Les éditeurs diversifient également leurs canaux de distribution via des newsletters, des applications et les plateformes sociales pour réduire leur dépendance au trafic de recherche organique. Google, sous pression, a même lancé des initiatives comme "Offerwall", permettant aux éditeurs d’expérimenter des modèles de monétisation alternatifs tels que les micropaiements ou l’inscription à des newsletters. Enfin, des contre-mesures technologiques émergent, comme Poisonify, un outil développé par le musicien Benn Jordan pour « empoisonner » les données musicales et empêcher les IA d’utiliser le contenu sans autorisation, ou les outils de Cloudflare pour bloquer les robots d’exploration IA. Des startups proposent également de nouveaux modèles, comme Tollbit, un « paywall pour bots » permettant aux sites de facturer l’accès à leur contenu aux crawlers IA, ou ProRata, qui redistribue les revenus publicitaires générés par les réponses IA aux sites sources.

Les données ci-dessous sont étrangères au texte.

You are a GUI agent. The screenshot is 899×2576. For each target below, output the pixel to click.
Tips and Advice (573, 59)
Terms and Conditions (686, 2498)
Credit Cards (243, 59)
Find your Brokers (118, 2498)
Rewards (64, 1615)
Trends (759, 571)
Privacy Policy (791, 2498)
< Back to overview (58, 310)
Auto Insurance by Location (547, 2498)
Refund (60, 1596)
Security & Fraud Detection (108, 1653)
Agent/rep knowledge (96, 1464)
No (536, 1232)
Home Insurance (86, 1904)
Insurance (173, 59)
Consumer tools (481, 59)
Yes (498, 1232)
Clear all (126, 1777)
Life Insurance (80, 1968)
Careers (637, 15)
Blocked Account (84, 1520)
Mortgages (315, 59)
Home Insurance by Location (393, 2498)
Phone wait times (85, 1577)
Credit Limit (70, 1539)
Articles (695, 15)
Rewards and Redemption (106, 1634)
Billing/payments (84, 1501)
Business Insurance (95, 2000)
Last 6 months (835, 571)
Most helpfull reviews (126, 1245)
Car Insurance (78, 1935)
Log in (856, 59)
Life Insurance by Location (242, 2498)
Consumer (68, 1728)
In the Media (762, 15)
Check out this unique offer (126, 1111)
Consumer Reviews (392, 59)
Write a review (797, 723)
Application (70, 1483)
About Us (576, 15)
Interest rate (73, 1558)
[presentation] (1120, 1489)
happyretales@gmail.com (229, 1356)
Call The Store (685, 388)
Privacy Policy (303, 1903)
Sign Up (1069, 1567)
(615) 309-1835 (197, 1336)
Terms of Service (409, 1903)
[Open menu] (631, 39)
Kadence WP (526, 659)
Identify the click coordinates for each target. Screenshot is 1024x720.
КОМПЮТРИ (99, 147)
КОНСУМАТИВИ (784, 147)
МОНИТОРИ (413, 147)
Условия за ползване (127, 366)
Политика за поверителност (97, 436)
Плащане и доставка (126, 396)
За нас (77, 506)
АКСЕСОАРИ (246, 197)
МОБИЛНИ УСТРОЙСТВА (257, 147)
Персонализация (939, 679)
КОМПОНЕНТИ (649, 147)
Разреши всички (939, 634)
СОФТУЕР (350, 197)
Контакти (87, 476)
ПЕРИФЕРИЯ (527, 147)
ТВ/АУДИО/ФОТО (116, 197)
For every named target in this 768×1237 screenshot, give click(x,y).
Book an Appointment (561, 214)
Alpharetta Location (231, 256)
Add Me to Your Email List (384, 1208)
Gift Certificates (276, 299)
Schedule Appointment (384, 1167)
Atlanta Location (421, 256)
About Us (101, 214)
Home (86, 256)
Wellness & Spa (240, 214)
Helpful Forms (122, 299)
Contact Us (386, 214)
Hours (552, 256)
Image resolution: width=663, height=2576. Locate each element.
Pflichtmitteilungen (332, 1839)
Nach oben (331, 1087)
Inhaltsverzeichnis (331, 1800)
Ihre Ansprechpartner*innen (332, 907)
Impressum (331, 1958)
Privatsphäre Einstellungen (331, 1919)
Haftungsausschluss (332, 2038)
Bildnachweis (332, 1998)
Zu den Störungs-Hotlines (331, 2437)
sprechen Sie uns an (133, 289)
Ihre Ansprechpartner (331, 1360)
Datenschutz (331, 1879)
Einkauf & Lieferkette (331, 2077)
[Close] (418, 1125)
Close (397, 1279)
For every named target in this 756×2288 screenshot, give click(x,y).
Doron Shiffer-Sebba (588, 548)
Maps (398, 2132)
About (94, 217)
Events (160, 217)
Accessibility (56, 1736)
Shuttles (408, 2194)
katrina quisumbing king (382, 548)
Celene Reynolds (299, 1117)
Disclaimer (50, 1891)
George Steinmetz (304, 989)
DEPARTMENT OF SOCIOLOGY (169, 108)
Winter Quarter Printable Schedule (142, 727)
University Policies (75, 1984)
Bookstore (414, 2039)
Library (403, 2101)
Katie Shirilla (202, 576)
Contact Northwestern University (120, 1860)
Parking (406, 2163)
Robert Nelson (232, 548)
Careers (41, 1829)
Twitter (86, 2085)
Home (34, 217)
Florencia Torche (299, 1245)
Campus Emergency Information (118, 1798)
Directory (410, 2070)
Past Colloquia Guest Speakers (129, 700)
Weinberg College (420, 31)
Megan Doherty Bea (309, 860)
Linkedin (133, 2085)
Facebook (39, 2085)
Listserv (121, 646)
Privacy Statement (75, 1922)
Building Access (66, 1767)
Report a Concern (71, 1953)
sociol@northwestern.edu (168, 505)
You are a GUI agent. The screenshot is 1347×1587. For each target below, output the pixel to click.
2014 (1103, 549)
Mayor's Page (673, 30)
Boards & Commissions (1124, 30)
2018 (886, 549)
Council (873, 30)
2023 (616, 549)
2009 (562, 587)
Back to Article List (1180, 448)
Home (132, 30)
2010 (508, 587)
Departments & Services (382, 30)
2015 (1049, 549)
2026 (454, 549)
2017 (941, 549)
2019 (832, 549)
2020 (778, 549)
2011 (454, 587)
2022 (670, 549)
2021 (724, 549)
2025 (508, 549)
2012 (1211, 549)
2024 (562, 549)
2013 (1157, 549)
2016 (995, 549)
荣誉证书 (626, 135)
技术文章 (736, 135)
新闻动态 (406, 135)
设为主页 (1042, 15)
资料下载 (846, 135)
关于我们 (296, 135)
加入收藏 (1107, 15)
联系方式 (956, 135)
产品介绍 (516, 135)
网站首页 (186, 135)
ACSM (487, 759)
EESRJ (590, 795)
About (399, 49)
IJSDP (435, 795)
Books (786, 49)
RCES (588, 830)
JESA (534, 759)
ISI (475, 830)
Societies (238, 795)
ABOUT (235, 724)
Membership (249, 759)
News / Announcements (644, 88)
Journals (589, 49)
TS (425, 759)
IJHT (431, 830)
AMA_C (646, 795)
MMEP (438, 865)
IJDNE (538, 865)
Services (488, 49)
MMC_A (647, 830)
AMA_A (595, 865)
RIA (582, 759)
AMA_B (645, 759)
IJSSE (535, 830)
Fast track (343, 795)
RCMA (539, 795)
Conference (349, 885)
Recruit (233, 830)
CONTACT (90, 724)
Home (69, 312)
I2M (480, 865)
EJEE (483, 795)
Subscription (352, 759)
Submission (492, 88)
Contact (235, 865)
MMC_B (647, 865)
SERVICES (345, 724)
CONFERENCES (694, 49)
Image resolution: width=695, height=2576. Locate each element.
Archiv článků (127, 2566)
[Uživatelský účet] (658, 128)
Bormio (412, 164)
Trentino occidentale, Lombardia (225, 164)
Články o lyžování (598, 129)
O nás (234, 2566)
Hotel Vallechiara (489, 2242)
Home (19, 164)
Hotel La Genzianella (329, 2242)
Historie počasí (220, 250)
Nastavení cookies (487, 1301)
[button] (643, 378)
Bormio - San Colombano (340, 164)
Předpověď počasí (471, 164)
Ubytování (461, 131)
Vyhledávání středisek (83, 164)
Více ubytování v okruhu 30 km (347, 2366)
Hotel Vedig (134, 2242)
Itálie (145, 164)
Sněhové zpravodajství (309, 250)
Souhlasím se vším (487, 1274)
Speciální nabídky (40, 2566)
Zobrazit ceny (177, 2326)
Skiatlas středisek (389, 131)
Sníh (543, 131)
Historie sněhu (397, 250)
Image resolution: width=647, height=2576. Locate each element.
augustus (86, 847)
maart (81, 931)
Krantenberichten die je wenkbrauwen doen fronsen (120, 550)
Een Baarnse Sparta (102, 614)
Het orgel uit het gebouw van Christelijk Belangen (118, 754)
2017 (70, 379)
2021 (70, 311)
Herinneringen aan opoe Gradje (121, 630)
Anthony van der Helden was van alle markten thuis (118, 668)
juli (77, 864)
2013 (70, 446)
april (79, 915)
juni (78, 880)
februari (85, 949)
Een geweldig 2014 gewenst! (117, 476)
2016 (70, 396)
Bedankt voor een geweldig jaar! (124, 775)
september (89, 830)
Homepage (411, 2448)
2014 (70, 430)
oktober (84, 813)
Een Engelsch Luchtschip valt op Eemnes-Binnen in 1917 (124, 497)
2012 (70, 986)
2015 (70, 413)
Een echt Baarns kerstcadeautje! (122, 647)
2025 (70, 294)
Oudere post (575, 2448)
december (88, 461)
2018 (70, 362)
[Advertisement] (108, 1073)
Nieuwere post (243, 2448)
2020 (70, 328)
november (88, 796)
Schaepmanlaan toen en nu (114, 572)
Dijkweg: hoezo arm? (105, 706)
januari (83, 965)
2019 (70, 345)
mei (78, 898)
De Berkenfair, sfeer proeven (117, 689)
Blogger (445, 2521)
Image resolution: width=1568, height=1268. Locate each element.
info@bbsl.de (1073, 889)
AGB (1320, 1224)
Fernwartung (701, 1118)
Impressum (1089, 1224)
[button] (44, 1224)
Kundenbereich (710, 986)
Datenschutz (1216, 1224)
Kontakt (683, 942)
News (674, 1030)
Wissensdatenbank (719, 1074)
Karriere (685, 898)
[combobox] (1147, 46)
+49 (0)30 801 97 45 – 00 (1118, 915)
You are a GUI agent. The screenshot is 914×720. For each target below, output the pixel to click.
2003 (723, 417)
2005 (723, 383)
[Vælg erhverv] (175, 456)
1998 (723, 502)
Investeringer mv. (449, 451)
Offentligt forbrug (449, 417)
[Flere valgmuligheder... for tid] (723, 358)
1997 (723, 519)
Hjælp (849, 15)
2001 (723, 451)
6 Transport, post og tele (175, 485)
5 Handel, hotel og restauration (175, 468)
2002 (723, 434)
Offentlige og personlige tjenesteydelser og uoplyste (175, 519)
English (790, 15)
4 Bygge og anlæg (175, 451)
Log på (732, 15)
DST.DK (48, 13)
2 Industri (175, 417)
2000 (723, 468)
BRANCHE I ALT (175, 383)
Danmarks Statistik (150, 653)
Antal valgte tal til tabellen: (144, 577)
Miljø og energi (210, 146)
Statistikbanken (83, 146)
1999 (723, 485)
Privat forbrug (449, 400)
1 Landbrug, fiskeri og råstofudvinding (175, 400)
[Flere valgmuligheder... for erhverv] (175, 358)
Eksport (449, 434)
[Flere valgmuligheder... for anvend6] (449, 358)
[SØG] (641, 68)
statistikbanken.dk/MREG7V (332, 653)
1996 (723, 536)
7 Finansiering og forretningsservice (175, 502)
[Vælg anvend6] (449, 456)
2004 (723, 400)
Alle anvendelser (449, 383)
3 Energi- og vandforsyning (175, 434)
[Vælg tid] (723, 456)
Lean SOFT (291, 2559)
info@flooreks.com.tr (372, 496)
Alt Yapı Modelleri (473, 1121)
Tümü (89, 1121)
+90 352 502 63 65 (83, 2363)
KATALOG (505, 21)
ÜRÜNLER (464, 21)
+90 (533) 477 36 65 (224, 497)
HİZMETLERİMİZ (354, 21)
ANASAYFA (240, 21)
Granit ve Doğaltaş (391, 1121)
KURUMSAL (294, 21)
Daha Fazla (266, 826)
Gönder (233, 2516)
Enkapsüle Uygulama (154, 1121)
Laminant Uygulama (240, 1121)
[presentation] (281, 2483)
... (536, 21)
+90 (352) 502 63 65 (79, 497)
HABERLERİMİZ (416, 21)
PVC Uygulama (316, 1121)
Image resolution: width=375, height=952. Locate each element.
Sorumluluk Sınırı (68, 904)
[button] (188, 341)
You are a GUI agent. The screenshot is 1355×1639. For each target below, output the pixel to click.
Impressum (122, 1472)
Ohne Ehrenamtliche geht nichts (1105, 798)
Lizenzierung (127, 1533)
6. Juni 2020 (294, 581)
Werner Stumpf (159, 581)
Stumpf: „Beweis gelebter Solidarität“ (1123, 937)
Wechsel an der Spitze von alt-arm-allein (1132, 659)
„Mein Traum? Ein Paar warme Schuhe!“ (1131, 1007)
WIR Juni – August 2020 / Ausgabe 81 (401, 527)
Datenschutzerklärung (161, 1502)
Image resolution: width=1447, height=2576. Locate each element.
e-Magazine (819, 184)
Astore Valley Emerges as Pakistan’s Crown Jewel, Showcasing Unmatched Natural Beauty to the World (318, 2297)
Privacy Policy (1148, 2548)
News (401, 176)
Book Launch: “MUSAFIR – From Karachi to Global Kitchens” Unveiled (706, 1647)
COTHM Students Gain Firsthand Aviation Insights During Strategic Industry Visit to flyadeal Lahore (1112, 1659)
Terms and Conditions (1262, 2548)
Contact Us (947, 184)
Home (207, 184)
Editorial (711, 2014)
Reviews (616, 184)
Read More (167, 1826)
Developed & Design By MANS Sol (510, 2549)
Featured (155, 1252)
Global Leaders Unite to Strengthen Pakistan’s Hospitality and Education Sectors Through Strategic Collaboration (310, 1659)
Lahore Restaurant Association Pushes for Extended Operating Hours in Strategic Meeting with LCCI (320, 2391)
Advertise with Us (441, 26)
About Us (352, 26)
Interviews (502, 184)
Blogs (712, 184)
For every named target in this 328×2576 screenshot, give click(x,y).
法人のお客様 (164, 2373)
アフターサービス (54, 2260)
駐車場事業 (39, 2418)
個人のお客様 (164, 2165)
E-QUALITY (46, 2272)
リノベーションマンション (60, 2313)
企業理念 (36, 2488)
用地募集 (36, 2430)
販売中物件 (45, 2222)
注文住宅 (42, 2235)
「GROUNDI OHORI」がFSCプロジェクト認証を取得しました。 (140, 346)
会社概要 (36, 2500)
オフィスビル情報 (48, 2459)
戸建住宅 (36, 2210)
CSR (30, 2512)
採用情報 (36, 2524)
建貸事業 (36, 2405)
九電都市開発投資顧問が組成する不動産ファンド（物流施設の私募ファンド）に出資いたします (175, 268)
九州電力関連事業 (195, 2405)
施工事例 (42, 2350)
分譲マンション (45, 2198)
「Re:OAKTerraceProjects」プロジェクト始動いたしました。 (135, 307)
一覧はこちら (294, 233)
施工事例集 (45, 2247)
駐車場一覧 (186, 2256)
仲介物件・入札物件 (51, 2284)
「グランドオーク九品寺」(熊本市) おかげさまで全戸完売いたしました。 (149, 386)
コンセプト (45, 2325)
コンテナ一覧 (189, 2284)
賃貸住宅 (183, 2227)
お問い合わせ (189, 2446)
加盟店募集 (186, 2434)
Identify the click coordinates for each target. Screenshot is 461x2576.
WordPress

Un avenir incertain pour le journalisme

En conclusion, l’impact de l’IA générative sur les médias et le web ouvert est bien plus qu’une simple perturbation technologique ; il s’agit d’une refonte fondamentale des dynamiques de l’information et de sa monétisation. Les géants du web, dans leur quête de suprématie et de profits publicitaires, semblent prêts à sacrifier l’économie de l’information qui a permis l’émergence du web tel que nous le connaissons. 
L’AI Overviews de Google est le symptôme d’une stratégie plus vaste visant à transformer les moteurs de recherche en « moteurs de réponses », capturant l’attention des utilisateurs et les revenus associés. Cette évolution, si elle n’est pas endiguée par une régulation ferme et une prise de conscience collective, menace de vider le journalisme de sa substance et de transformer le web en un écosystème d’informations obsolètes, biaisées ou générées artificiellement. L’exigence de vérité, de contexte et de responsabilité, si essentielle à une société démocratique, ne disparaîtra pas, mais sa pérennité dépendra de la capacité des éditeurs, des régulateurs et du public à défendre un journalisme de qualité et un web ouvert et diversifié face aux appétits insatiables des grandes plateformes.